Stated exercise 1 »
In the article on Baltimore's school privatization deal, how many public schools did the city first agree to place under private management?
Stated exercise 2 »
Continue the article on Baltimore's school privatization deal from its last sentence onward.

Document excerpt »
** start **

'Sweetheart deal of a lifetime' has a price tag City gave extra $18 million to manage EAI schools, leaving others with less

June 05, 1995|By James Bock | James Bock,Sun Staff Writer Staff writers Gary Gately and Mike Bowler contributed to this article.

First, they held the news conference. Then, for six intense weeks of faxes, phone calls and red-eyed meetings, they haggled over the details. Finally, the deal: Baltimore would bring private management to nine troubled public schools, all at no extra cost to the city.

Nearly three years later, the price is clear. Education Alternatives Inc. got at least $18 million more to manage those schools and three added later than the city would have spent ordinarily, according to school system analyses.

Baltimore siphoned the dollars, in effect, from other city schools because the system got no new funds for the privatization venture. If redistributed, that $18 million could have sent a new teacher to each of Baltimore's 182 public schools or bought 9,000 computers at $2,000 apiece.

** end **

Stored data »
** start **

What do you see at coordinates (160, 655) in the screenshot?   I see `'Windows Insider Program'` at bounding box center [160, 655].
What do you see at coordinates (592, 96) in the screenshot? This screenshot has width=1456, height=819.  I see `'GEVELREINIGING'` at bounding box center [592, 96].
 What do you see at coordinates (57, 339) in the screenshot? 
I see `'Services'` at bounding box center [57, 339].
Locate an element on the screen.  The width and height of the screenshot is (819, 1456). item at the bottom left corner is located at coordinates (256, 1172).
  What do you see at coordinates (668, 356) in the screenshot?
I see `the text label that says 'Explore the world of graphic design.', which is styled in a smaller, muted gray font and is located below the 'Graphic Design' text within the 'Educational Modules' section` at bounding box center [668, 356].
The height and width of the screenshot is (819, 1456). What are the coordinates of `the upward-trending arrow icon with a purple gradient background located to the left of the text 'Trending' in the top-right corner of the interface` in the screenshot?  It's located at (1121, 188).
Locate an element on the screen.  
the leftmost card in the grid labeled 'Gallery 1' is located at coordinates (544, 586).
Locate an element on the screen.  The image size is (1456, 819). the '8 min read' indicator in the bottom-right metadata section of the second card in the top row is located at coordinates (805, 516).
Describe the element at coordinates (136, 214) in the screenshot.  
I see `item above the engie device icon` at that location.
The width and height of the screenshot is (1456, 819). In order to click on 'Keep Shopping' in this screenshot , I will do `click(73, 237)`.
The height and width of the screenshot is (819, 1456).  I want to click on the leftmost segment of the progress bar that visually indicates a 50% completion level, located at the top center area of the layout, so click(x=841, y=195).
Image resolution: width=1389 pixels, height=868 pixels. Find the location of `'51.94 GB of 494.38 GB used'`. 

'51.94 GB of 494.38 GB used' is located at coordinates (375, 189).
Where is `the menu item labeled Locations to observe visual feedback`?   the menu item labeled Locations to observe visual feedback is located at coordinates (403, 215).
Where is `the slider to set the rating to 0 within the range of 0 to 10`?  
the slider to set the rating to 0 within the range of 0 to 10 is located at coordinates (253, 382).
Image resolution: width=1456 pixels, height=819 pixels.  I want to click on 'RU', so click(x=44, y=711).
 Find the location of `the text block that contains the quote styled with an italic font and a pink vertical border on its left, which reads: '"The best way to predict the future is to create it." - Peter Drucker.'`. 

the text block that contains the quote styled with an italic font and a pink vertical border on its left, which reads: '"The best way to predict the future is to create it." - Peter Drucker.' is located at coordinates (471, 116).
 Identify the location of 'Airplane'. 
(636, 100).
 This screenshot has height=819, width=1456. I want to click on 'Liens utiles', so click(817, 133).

** end **

Written response 1 »
Nine troubled public schools.

Written response 2 »
Those six weeks of negotiations in the summer of 1992 have stretched into three years of controversy about private management of Baltimore's public schools.

The argument revolves around the lack of proven academic success at EAI's Tesseract schools and often comes back to money: Is it fair that they get more dollars than other schools? Is it right that a private company profit by running cash-strapped public schools?

While $18 million over three years amounts to just 1 percent of the city education budget, the disparity in funding has fueled criticism of the EAI deal from the City Council, the Baltimore Teachers Union, civic activists and school system insiders.

"I don't think we should be paying profit to an outside group," said Anna Coplin, principal of Cecil Elementary, a non-Tesseract EAI school in East Baltimore. "There are schools in need, and those schools are being deprived in order to pay [EAI] a profit."

But Superintendent Walter G. Amprey says EAI is no different than for-profit companies that sell the city pencils, textbooks and desks. He said the system "paid to learn" from EAI.

"It's hard to find anybody who doesn't make money off of education," Dr. Amprey said. "It's part of the American way."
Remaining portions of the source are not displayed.